É PRIMAVERA LÁ FORA
As águas turbulentas aos poucos se acalmam.
O rio, antes atônito, volta cansado para o seu leito,
Descansando seus braços longos e ferozes.
Pássaros emitem silvos longos e breves,
Em cantata, saudando o novo dia que vem.
O vento ameno lufa as folhagens
E desemboca casa adentro,
Fazendo torvelinho em meus cabelos.
Me vem o cheiro colorido da manhã
Invadindo minhas narinas insones,
Abastecendo meus olhos insones,
Degladiando com minhas dores insones.
Levanto-me da cadeira que geme com meu peso,
Arrasto pés tristes rumo à porta do rancho mudo
E aboio a angústia, tangendo-a para o curral anoitecido.

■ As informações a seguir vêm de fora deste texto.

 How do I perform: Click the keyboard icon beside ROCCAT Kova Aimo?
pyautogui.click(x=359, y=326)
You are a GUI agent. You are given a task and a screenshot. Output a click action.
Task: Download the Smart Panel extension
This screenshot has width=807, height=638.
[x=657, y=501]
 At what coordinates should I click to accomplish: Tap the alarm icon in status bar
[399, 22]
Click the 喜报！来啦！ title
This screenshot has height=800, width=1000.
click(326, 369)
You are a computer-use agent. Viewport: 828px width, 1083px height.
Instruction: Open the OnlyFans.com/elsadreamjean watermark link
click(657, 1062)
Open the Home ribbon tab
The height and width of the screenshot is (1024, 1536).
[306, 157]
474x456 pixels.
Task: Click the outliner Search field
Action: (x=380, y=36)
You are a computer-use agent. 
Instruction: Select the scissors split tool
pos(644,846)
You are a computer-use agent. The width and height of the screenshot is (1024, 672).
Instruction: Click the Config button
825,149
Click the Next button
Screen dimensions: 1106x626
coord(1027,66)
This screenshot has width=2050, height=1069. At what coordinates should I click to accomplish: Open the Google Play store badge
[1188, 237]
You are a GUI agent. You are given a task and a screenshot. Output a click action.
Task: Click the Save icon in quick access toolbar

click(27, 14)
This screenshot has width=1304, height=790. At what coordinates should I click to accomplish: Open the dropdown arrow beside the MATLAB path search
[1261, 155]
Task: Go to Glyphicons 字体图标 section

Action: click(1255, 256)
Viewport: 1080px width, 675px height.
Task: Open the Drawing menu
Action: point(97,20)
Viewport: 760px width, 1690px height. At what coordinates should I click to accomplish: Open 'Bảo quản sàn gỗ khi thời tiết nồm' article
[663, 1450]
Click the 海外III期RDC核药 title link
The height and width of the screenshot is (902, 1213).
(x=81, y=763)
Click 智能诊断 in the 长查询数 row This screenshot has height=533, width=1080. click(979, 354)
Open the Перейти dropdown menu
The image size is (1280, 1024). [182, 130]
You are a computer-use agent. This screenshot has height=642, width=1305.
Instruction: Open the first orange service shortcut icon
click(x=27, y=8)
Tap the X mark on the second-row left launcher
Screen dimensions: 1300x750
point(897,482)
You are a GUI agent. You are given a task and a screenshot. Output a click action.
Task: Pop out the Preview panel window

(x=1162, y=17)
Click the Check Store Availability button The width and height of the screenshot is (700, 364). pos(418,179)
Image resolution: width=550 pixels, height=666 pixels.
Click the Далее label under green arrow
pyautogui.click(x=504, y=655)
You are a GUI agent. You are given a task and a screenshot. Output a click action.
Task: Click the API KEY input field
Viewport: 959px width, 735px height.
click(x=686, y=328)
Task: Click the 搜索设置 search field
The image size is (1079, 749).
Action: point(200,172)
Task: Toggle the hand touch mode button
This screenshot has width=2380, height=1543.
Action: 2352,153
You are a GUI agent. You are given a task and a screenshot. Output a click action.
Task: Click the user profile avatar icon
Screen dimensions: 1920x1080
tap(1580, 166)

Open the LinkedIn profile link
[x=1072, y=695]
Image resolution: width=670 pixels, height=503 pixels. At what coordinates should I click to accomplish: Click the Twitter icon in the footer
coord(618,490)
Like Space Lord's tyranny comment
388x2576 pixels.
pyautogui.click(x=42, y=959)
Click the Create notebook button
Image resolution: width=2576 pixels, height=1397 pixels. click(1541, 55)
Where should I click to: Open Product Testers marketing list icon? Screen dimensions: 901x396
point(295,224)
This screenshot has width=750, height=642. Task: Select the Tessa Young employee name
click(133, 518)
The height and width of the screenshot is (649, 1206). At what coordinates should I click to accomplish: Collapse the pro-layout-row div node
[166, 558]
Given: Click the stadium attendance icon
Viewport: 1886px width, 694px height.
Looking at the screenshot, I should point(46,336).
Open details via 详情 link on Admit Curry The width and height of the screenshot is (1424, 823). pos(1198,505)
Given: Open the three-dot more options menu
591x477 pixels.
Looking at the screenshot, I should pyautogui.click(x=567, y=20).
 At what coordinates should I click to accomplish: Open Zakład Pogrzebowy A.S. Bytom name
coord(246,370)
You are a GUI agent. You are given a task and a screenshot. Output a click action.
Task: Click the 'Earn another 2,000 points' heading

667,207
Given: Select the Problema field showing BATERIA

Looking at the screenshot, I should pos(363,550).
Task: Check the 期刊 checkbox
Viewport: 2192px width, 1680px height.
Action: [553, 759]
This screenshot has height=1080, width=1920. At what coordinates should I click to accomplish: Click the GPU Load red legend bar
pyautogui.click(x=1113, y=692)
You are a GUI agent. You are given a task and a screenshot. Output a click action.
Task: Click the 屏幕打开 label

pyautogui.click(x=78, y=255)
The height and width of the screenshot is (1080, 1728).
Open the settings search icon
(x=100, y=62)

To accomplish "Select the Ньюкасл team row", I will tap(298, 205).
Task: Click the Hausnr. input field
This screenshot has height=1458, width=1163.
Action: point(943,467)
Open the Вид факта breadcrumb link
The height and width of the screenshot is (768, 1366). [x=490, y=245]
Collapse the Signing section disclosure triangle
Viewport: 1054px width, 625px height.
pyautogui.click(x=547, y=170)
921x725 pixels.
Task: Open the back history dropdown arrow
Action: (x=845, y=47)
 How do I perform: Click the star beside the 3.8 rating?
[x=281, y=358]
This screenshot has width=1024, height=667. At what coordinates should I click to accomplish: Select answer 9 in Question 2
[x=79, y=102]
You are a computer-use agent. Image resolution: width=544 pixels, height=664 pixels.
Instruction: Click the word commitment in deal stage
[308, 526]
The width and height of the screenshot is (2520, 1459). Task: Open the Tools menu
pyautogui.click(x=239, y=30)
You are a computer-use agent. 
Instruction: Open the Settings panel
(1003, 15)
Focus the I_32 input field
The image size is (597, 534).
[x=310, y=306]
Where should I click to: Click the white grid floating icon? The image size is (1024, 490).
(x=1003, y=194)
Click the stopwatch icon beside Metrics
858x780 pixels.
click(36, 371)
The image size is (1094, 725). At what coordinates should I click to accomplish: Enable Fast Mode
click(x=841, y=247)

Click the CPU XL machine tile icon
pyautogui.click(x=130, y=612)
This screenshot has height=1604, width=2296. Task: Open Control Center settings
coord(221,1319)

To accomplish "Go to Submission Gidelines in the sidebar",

É preciso estancar o mangue do meu espírito
Que se derrama por dentro, que chora por dentro.
A vida prossegue lenta, fincando suas garras em mim,
Arranhando o coração apartado dos sorrisos.
Preciso refazer meus alicerces combalidos,
Para que minha fortaleza não se esfarele.
Preciso pescar substâncias de sobrevida,
Percorrer trieiros, lavourar mudas de sonhos,
E destilar o vinho bom para brindar boas novas,
Afogando ilusões e desilusões.
Afinal, a vida continua e prevalece acima de ausências;
A vida é pêndulo. A vida é martelo intermitente
Percutindo agudas cadências de esperança.